I hate that the NCAA is releasing top 16 seeds in mid-February
They are now going to try to drum up a little more intrigue to the NCAA tournament. So they're going to release the top 16 seeds starting mid-February... I hate that. Takes a little bit out of it. One of the great things about that tournament was I didn't have to spend any time thinking about it until that Sunday night.
Barron Trump is officially off-limits for comedy
Cool throne, Barron Trump officially off limits. Can't make fun of Barron Trump. Kids are off limits. No Barron Trump jokes. He's going to be—And the nice thing is, now that no one can make jokes about him, He's going to be a well-adjusted, normal adult. I think it's great.
DeSean Jackson should sue the Instagram model who insulted him to prove a point
DeSean, the only way you can get people to stop talking about your allegedly micropenis is to take her to court, put it in the papers, make sure that everyone knows that if anyone says DeSean Jackson's got a tiny hog, Guess what? He's going to come after you. That's the easiest way to make people shut up.

#### What you need to do
a - Answer these from the commentary transcript:
(i) Starting when will the NCAA release its top 16 seeds?
(ii) Until what point did the speaker not have to think about the tournament?
(iii) What does the speaker say Barron Trump will grow up to be?
b - Output the part of the commentary transcript that opens with the words containing "I hate that the" and closes with "think it's great.".
c - Pick up the commentary transcript after its last sentence and continue it.

Data records:
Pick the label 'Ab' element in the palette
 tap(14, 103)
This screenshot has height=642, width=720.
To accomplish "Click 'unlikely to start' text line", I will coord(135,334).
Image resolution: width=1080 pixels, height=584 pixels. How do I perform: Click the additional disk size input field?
==
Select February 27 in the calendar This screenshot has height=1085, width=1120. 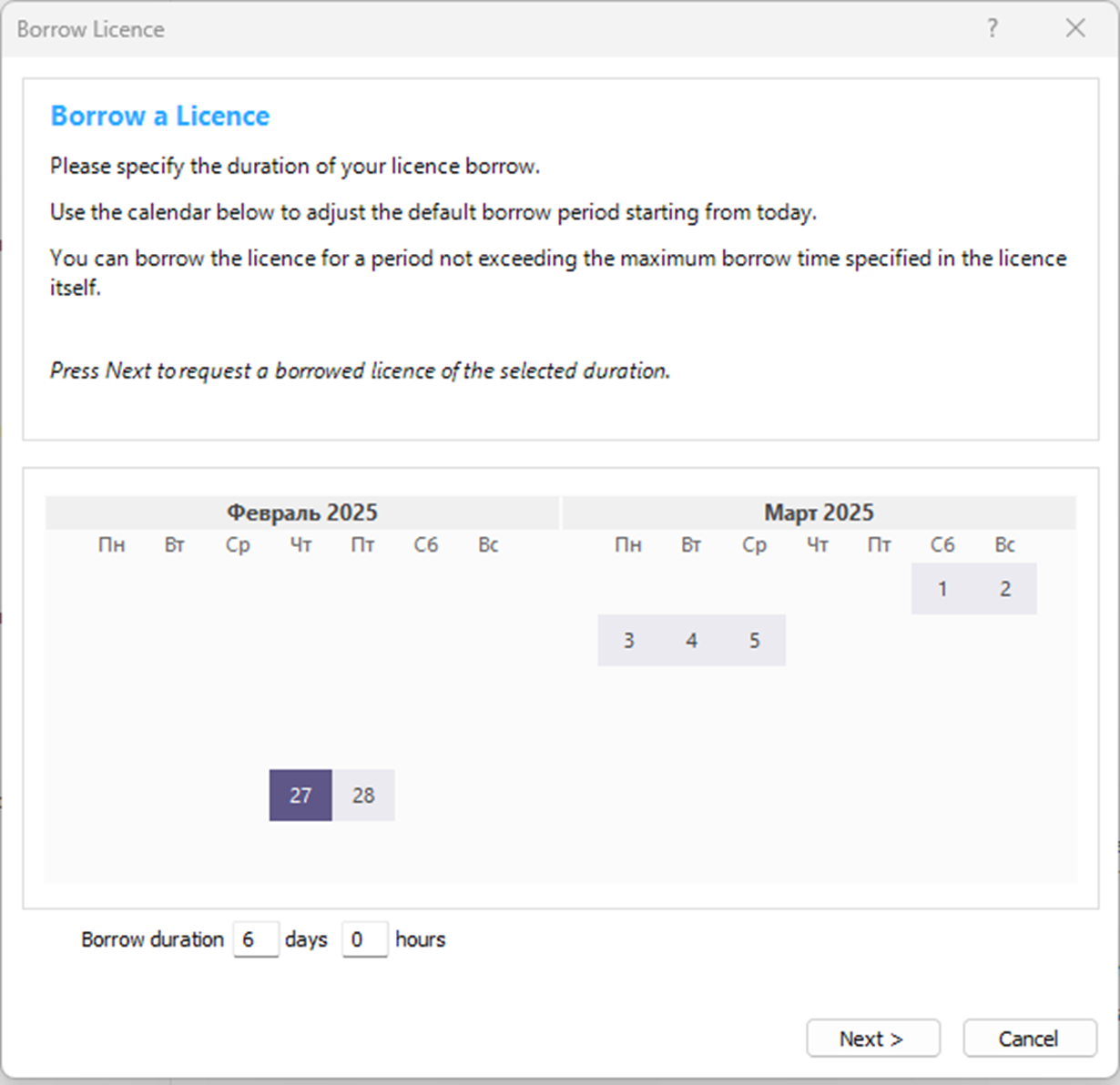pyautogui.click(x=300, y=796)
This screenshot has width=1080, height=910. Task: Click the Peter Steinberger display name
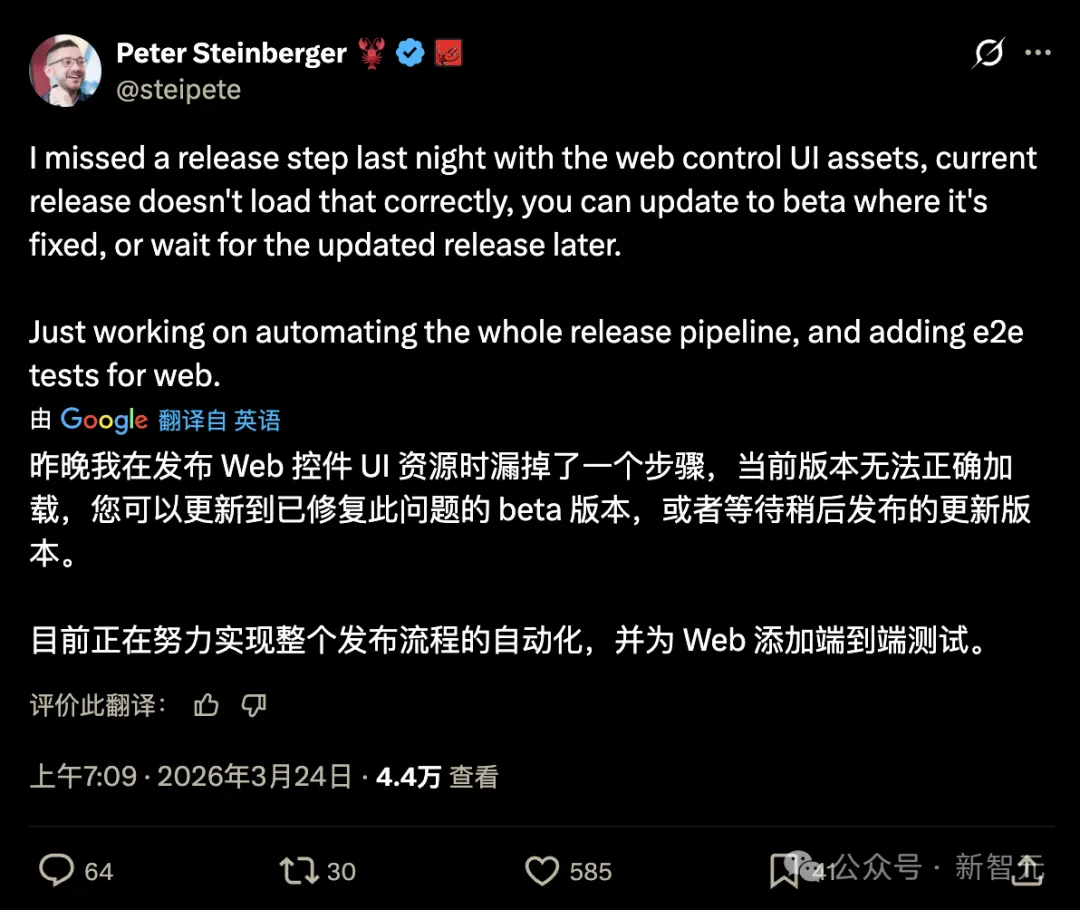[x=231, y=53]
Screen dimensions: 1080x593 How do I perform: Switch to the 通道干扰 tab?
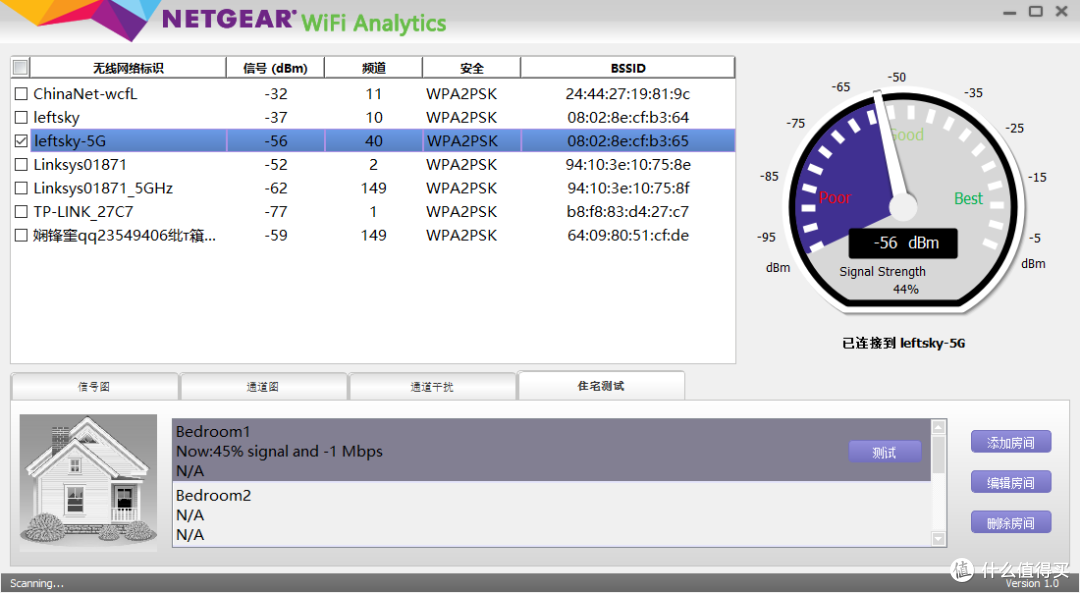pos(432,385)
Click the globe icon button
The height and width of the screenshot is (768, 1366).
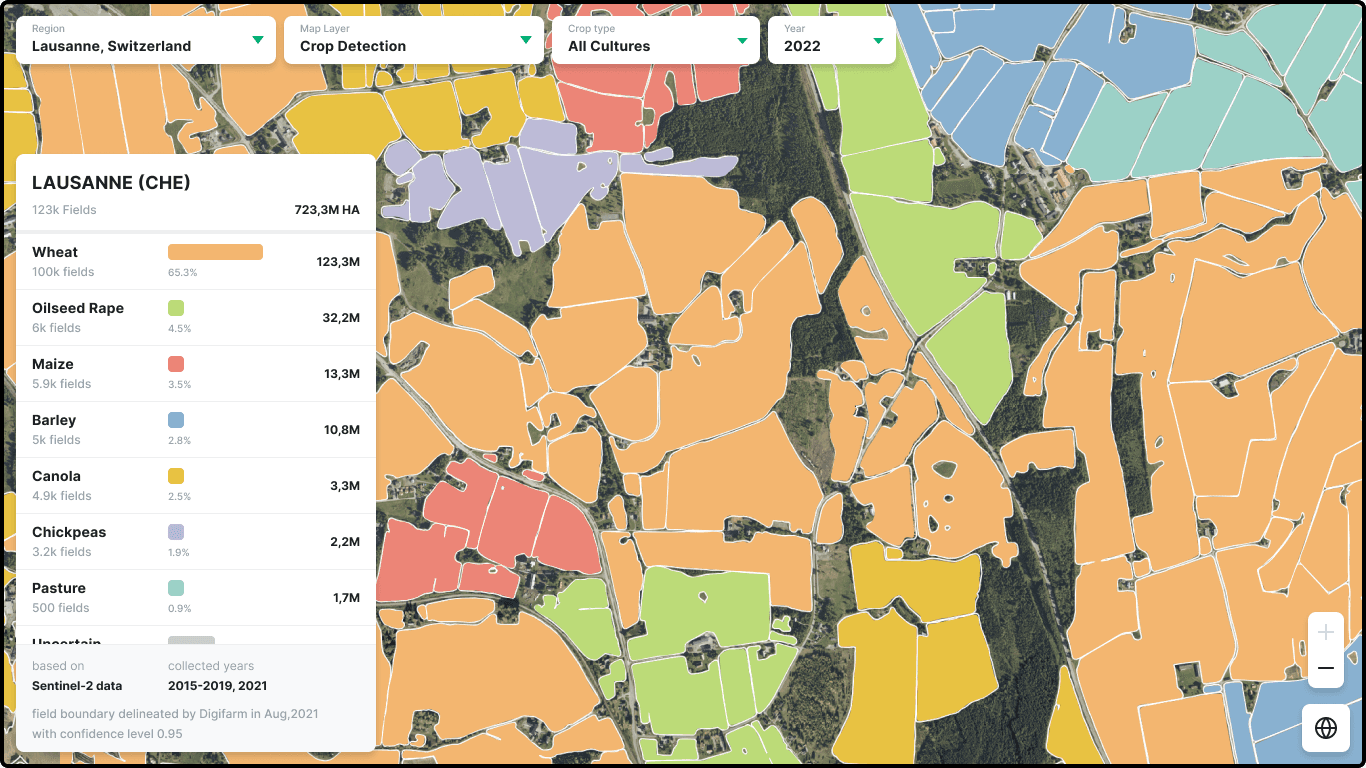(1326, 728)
...
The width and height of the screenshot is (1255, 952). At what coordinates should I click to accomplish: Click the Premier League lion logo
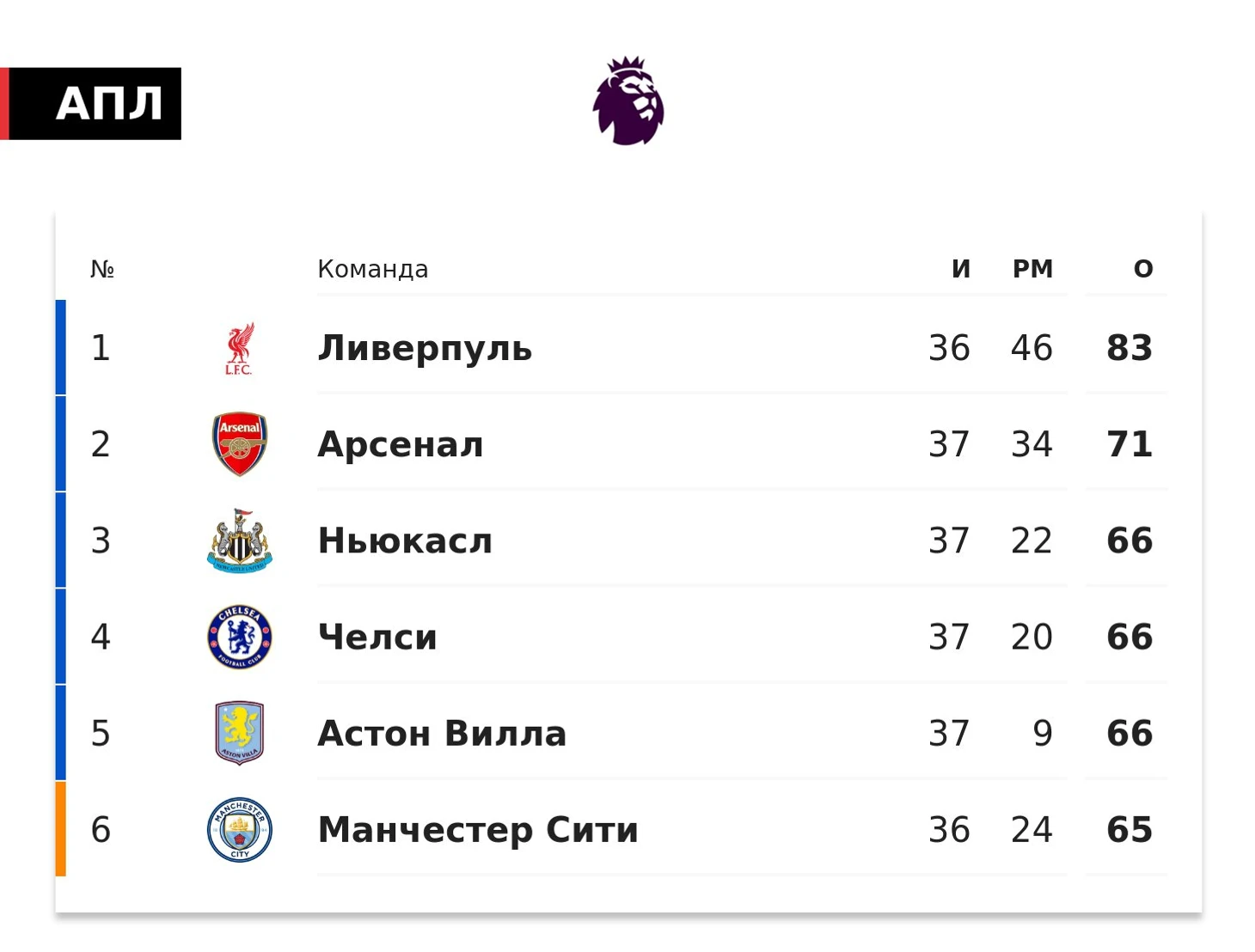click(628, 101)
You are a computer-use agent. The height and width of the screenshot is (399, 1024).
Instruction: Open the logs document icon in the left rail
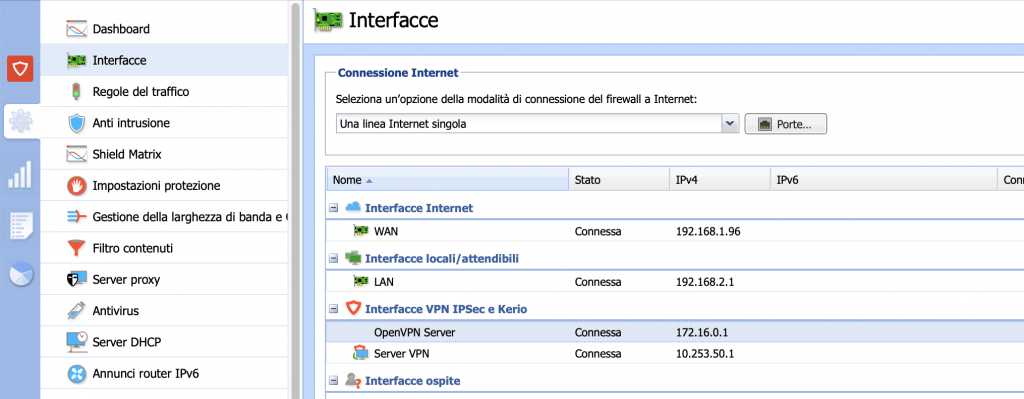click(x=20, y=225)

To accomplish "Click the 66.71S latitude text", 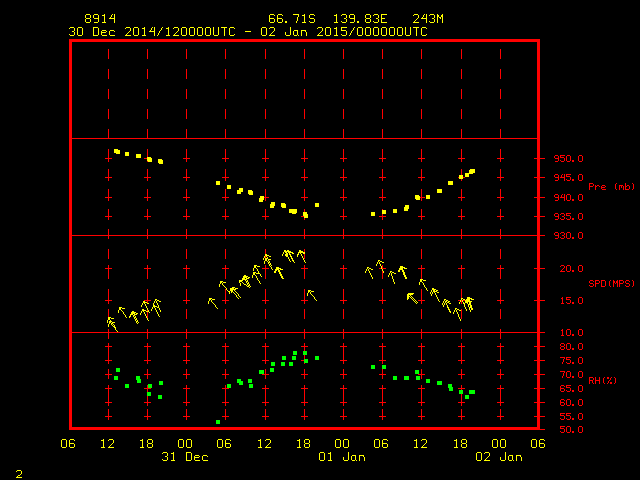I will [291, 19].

#### Response list
a -
(i) Mid-February.
(ii) That Sunday night.
(iii) A well-adjusted, normal adult.

b -
I hate that the NCAA is releasing top 16 seeds in mid-February
They are now going to try to drum up a little more intrigue to the NCAA tournament. So they're going to release the top 16 seeds starting mid-February... I hate that. Takes a little bit out of it. One of the great things about that tournament was I didn't have to spend any time thinking about it until that Sunday night.
Barron Trump is officially off-limits for comedy
Cool throne, Barron Trump officially off limits. Can't make fun of Barron Trump. Kids are off limits. No Barron Trump jokes. He's going to be—And the nice thing is, now that no one can make jokes about him, He's going to be a well-adjusted, normal adult. I think it's great.

c -
The Patriots are a better team without Rob Gronkowski
The Patriots being a better team without Gronk. Someone's going to write that.
Matt Ryan is an elite quarterback
We're going to get Is Matt Ryan Elite. Ooh, yes. It's already started a little bit. We called it a couple weeks ago. That's going to be a huge one.
The NFL is trying to eliminate kickoffs by moving them up to the 30-yard line
Do you feel in the back of your mind that the NFL one day is going to just eliminate kickoffs entirely? Are you worried about that at all? ... They trying to right now. That's why they took it out of the Pro Bowl. So they're trying to get it out. That's why they moved the kick up to the 30 because kickers can kick. So they want them kicking out the end zone every time.
I love Applebee's way more than Chili's
I love Applebee's. Way more than Chili's. ... I'm just so stuck on Applebee's for some reason.
I would love to play running back
I would love to play running back. Whoa, that's another headline grab. I think any receiver in my position would love to play running back. Because people always say he's just a running back when he gets the ball in his hand.
The Steelers are like Michigan football because they count championships won before the Super Bowl era
That's a classic Steelers move to count the championships that you won before the Super Bowl was a thing. I'm saying that's a classic thing to reach back. Well, in 1920, we won the big contest. We call that Michigan football.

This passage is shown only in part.